● Supplied information:
○ ○ ○ ○ ○ ○ ○

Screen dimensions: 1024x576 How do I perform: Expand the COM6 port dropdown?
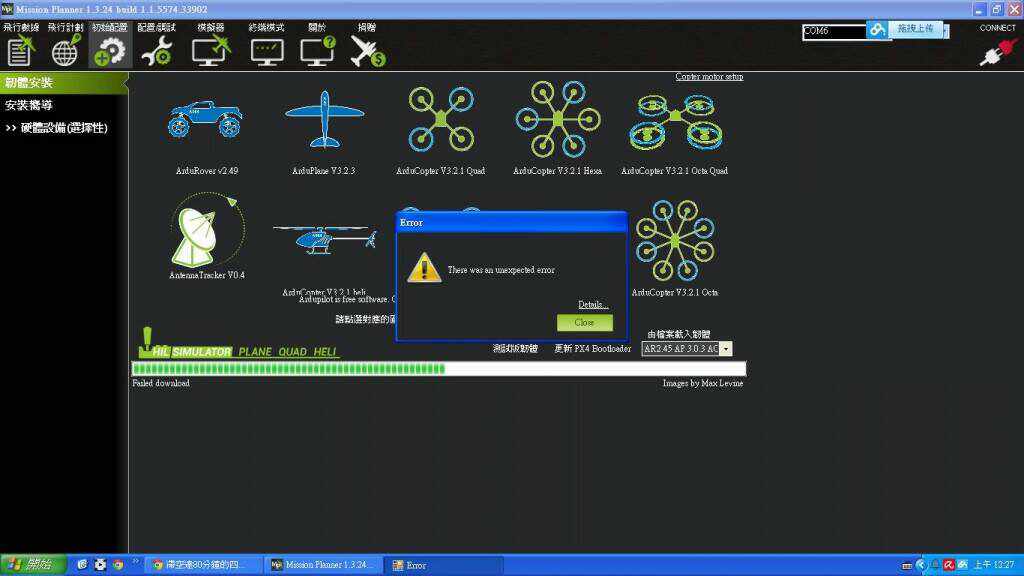[945, 31]
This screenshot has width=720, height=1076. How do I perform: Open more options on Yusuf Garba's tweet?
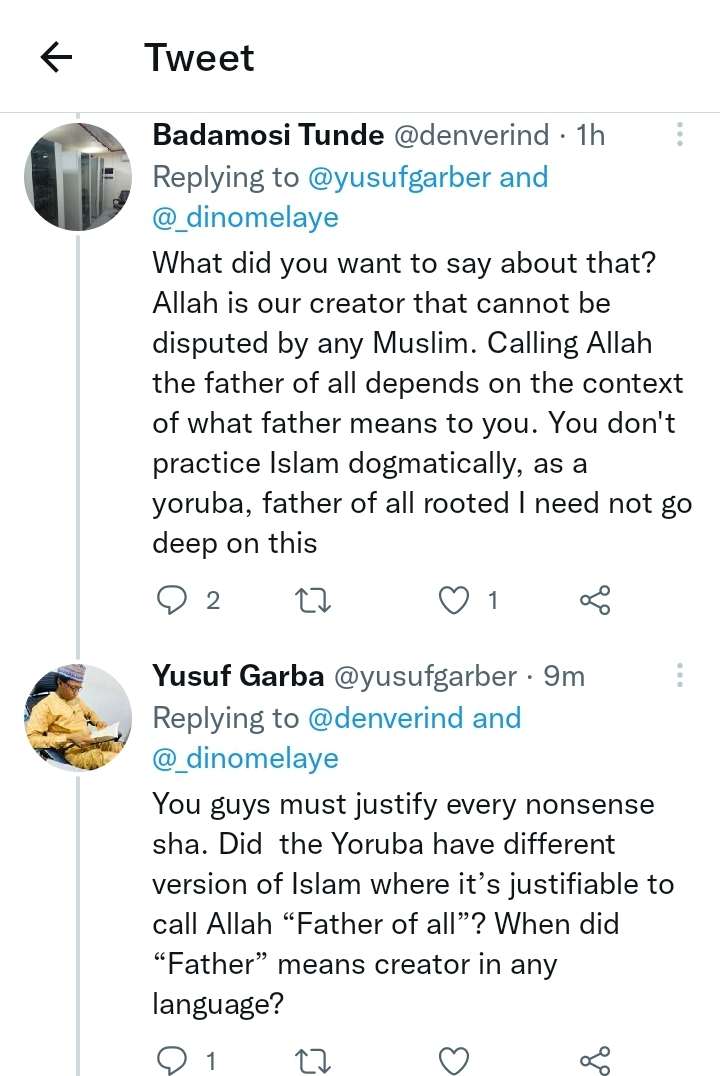point(680,676)
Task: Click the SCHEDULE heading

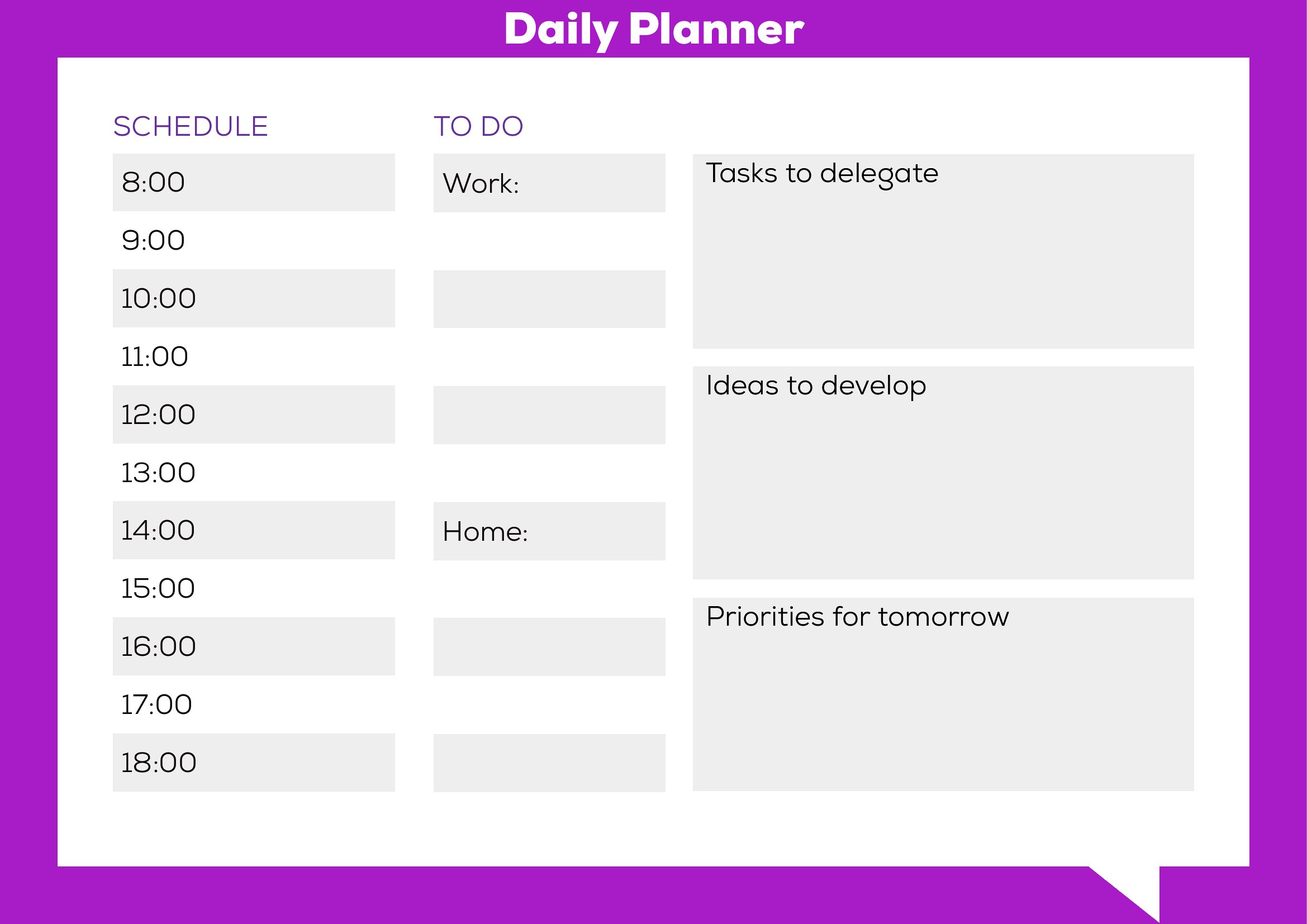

○ ○ ○ ○ ○ ○ ○

● Instructions for the task: Set the pictures aside and repeat only the lines from the one containing "This screenshot has" through the last line of the entries above, exactly as they stand.

● Written answer:
This screenshot has width=720, height=1076. How do I perform: Open more options on Yusuf Garba's tweet?
point(680,676)
Task: Click the SCHEDULE heading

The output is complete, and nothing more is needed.